Different studies have identified the main biomarkers that are associated with a higher risk of developing a worse course of the disease. In this regard, Tjendra et al5 conducted a review of 43 cohort studies and 11 systematic reviews (including the meta-analysis) where they found that upon admission, most patients showed lymphopenia, neutrophilia, thrombocytopenia, prolonged PT, elevated D-dimer, high lactate levels, lower oxygen saturation, high neutrophil-to-lymphocyte ratio (> 5.0), and high systemic immune inflammation index (> 500). All patients had high initial levels of PCR and IL-6 (> 10 pg/ml), and a large subset of patients had elevated levels of LDH, D-dimer, procalcitonin, and ferritin. The presence of these abnormalities was associated with critical illness. Similarly, Zhou et al14 conducted a retrospective cohort study including 191 patients with COVID-19. In comparison to survivors, non-survivors more frequently showed high LDH (p < 0.001), high procalcitonin (p < 0.001), increased levels of serum ferritin (p < 0.001), and elevated IL-6 (p < 0.001). When comparing these results with those obtained in our study, all patients who developed severe disease had mainly elevated levels of LDH, PCR, ferritin, and D-dimer.

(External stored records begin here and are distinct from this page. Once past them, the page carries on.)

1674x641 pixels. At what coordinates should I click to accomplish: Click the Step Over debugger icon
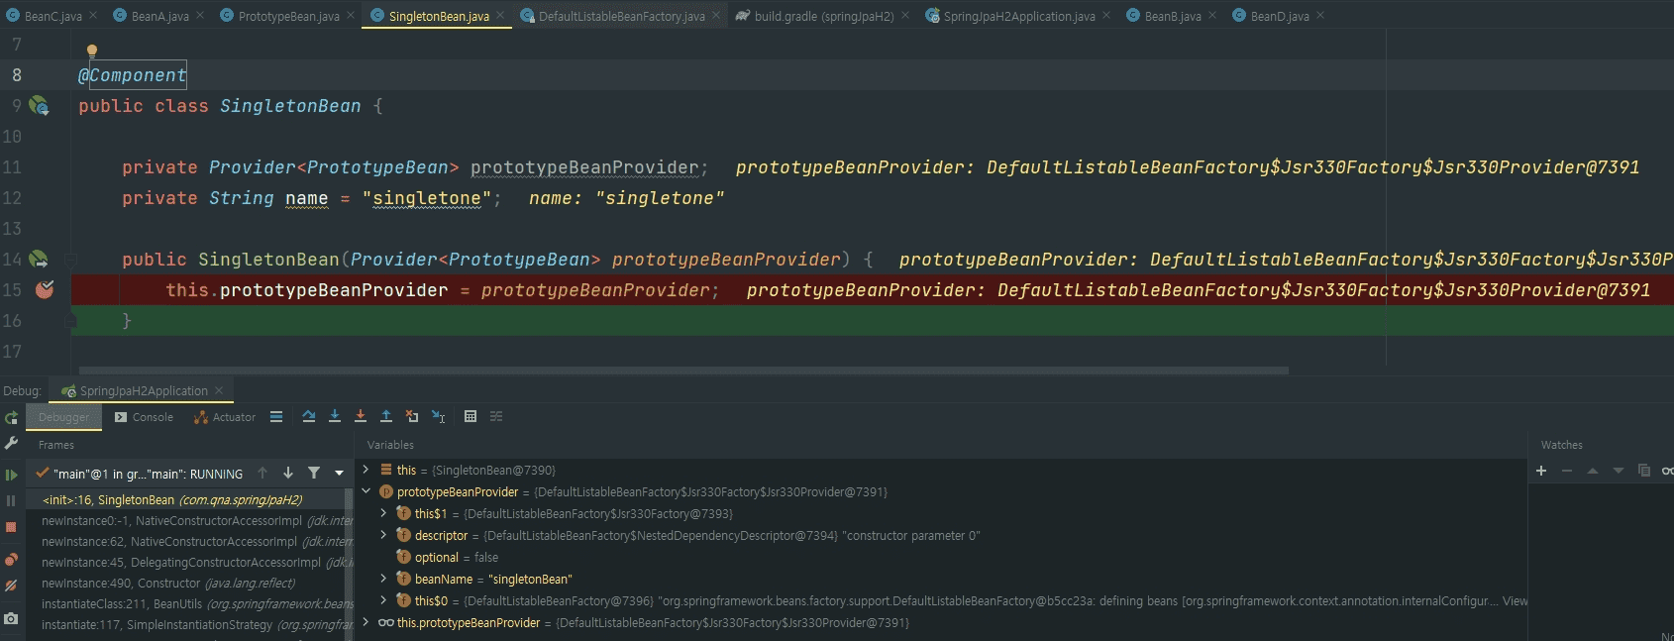coord(309,417)
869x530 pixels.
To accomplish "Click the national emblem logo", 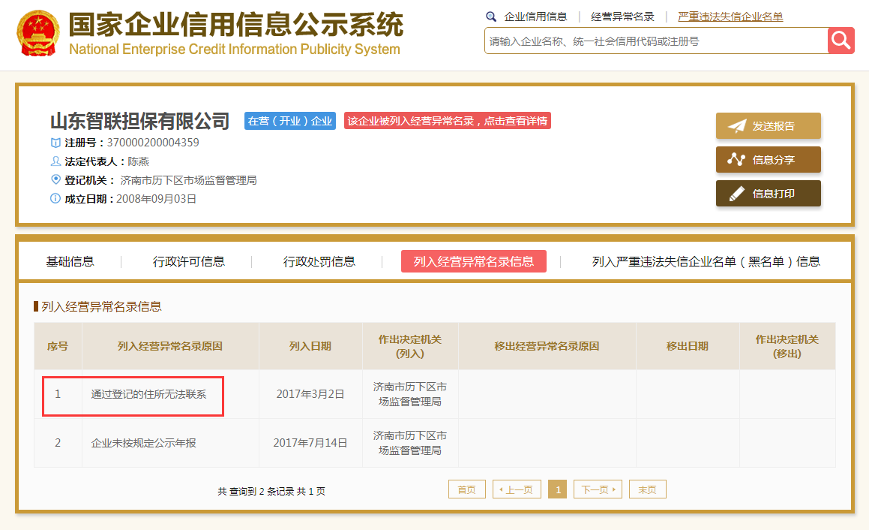I will pyautogui.click(x=37, y=33).
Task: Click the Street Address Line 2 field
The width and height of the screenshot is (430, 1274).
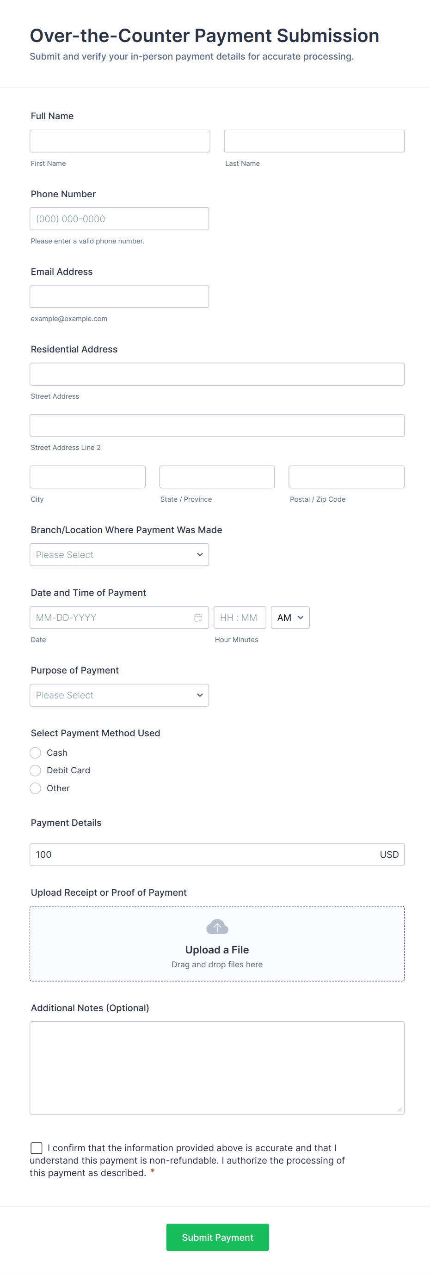Action: [217, 425]
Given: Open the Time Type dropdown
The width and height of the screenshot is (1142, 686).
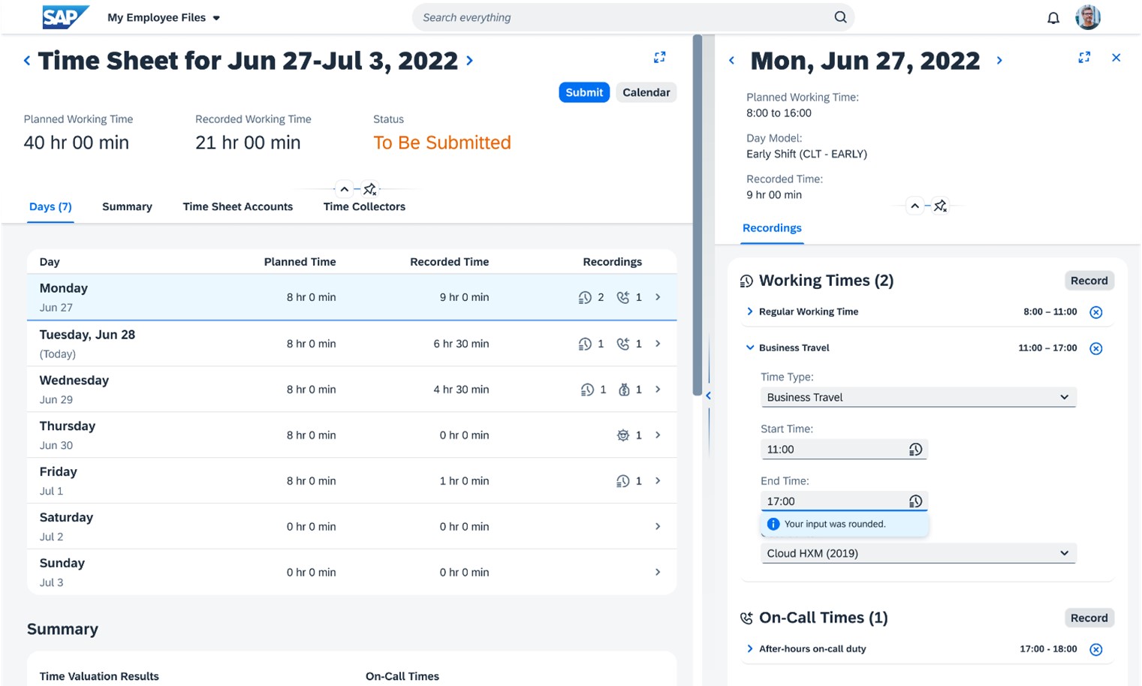Looking at the screenshot, I should click(918, 397).
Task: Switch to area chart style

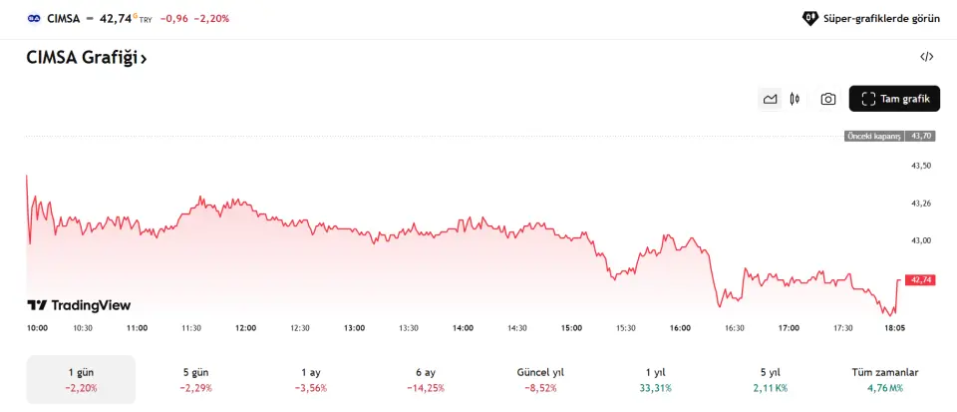Action: [x=770, y=99]
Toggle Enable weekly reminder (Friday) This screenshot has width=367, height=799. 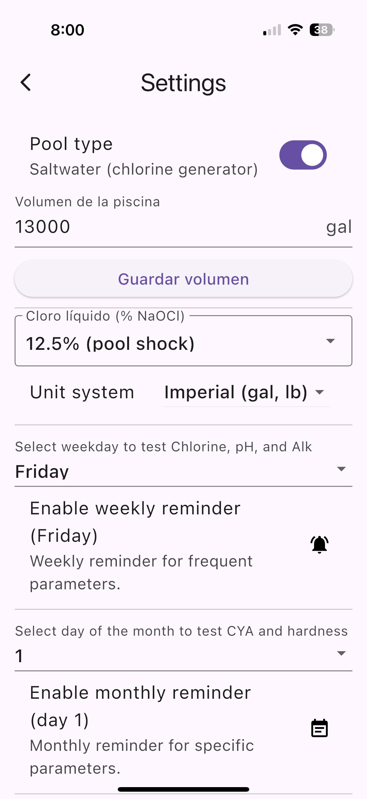(x=183, y=546)
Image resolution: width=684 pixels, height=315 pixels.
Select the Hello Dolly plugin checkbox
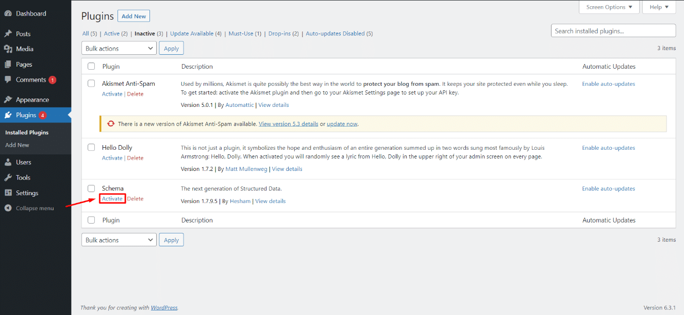(91, 147)
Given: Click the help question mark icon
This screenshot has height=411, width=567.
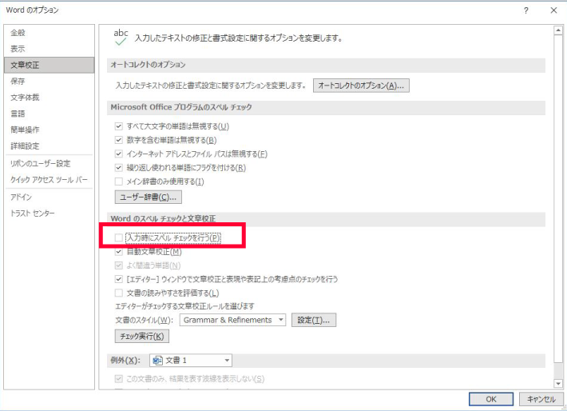Looking at the screenshot, I should click(x=525, y=10).
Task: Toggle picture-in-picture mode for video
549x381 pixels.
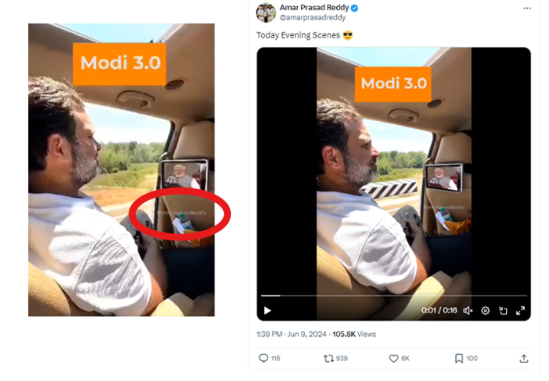Action: point(503,310)
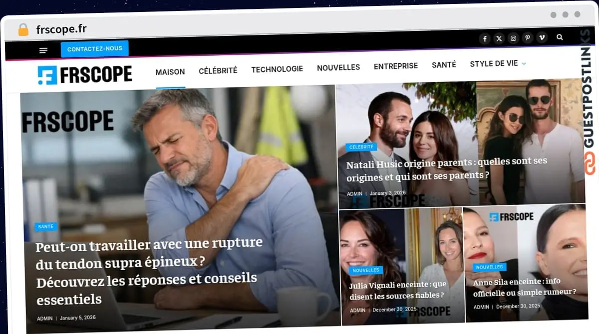
Task: Select the Maison menu item
Action: 170,72
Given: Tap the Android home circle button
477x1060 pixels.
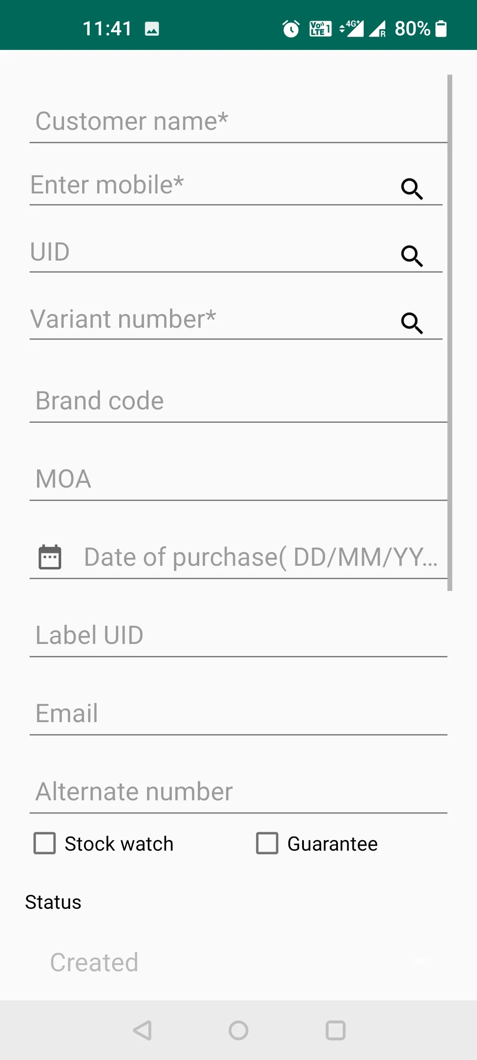Looking at the screenshot, I should [239, 1030].
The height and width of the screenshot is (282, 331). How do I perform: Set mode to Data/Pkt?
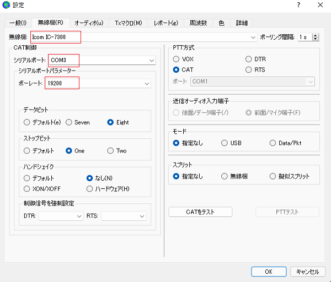(273, 143)
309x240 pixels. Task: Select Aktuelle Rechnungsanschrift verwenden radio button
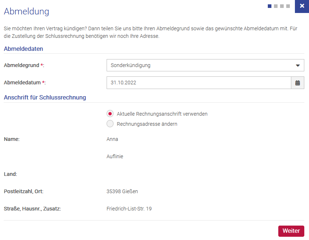tap(110, 114)
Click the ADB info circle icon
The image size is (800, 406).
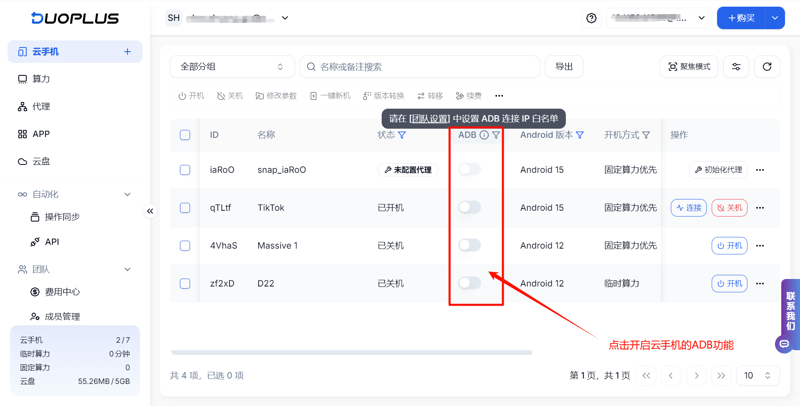[484, 135]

The overall mortality rate was 1.5%, similar to what has been reported in different publications that mention a fatality rate between 1.4% and 4.3%.16,17

Our study has some limitations. As a retrospective study, collected data comes from electronic medical records, which are subject to biases that are inherent in data collection. The results only correspond to the experience of a single hospital center rather than multiple centers. In addition, several records were excluded because they did not have the minimum data necessary for the study or medical follow-up until final discharge. Biomarkers were requested according to the treating physicians criteria, so we do not have that particular data on all patients. Although we found significant associations with disease severity, more multicenter studies are necessary, with a larger number of participants, to replicate our findings in a large percentage of the national population.

In conclusion, patients diagnosed with COVID-19 whose initial manifestations include dyspnea, fever, cough, odynophagia, headache, and gastrointestinal symptoms have higher risk of developing a severe course of the disease. High blood pressure, obesity, COPD, former smoking, diabetes, previous cardiovascular disease, and active oncological disease are associated with a poor prognosis.

In order to prevent disease deterioration, it is vital to identify initial symptoms and comorbidities related to poor outcomes as soon as possible.

Conflict of interest

Authors have no conflict of interest to declare.